The Faculty of Science cordially invites all Grade 11 learners to the annual POW (Patterns Open Worlds) online webinar.
The Patterns open Worlds (POW) programme was established in 2018 to celebrate 100 years of science teaching and research at the Faculty of Science at Stellenbosch University. This year we continue to build on this initiative, and invite Grade 11 learners to join us for an online webinar on 7 October 2020.
Starting with a look at the patterns in the world around us, the presenters will show how mathematics serve as a gateway to all other natural science disciplines. There will also be a worksheet for participants with multiple choice questions based on the presentations which they can submit the following day. Participants will also stand a chance to win a TakeAlot voucher in the lucky draw.

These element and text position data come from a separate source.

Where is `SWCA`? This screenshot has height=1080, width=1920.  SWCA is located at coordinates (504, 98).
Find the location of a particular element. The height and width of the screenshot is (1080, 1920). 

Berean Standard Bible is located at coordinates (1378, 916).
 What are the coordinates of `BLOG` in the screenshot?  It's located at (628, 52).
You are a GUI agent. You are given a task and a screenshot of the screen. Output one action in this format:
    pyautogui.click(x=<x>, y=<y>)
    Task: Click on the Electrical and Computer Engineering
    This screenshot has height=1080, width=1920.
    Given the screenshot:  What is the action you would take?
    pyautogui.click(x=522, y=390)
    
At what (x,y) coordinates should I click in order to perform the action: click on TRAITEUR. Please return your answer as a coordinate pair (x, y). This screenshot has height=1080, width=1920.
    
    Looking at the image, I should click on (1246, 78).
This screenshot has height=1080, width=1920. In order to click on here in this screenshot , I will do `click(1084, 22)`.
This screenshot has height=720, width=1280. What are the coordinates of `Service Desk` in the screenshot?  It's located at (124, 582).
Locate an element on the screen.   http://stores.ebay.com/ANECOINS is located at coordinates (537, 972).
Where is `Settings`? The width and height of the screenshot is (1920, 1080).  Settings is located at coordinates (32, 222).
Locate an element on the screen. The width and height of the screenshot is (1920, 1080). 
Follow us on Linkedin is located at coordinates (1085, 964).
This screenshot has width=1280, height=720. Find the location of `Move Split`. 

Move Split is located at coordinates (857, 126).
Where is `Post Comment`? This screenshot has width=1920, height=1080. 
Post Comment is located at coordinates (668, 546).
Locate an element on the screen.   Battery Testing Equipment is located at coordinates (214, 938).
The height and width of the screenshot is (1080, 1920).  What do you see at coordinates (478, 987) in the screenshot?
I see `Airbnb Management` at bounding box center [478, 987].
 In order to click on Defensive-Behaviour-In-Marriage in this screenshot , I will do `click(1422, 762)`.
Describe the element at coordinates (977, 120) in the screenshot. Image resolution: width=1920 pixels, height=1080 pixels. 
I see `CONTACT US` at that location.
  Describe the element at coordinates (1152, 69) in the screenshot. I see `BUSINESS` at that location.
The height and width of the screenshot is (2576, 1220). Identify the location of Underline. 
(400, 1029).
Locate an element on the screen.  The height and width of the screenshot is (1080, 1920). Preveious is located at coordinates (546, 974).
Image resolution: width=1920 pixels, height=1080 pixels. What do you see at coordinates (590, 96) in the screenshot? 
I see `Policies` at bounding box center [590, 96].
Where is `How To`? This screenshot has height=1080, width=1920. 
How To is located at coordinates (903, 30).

The shapes of reality – presented by Dr Sophie Marques, Mathematics Divison, Department of Mathematical Sciences
When does language become mathematics? An introduction to the idea of numbers and how they differ from other words and concepts in language.
Is there a knot in my cable? – presented by Dr Bruce Bartlett
"Knot theory" is the mathematical study of tangled loops of string in three-dimensional space. It is fascinating in its own right and it has many beautiful connections with other areas of mathematics and science in general - from number theory to the study of DNA.
Bioinformatics: Using computers to understand life – presented by Prof Hugh Patterton
With the sequencing of the genomes of many organisms, it became obvious that we need computational methods to analyse and understand the enormous amounts of information contained in genomes. Bioinformatics is thus a new discipline where we use computers to analyse and understand the enormous volumes of data associated with living systems. Research in modern biology is simply not possible without bioinformatics.
Applying mathematics to a real world environmental problem – presented by Dr Hardus Diedericks
Computational Fluid Dynamics (CFD) combines applied mathematics, physics and computer science to produce answers to real-life questions. In this example, we use CFD to investigate if discharging small volumes of heated water in the V&A Waterfront in Cape Town will adversely affect the existing environment.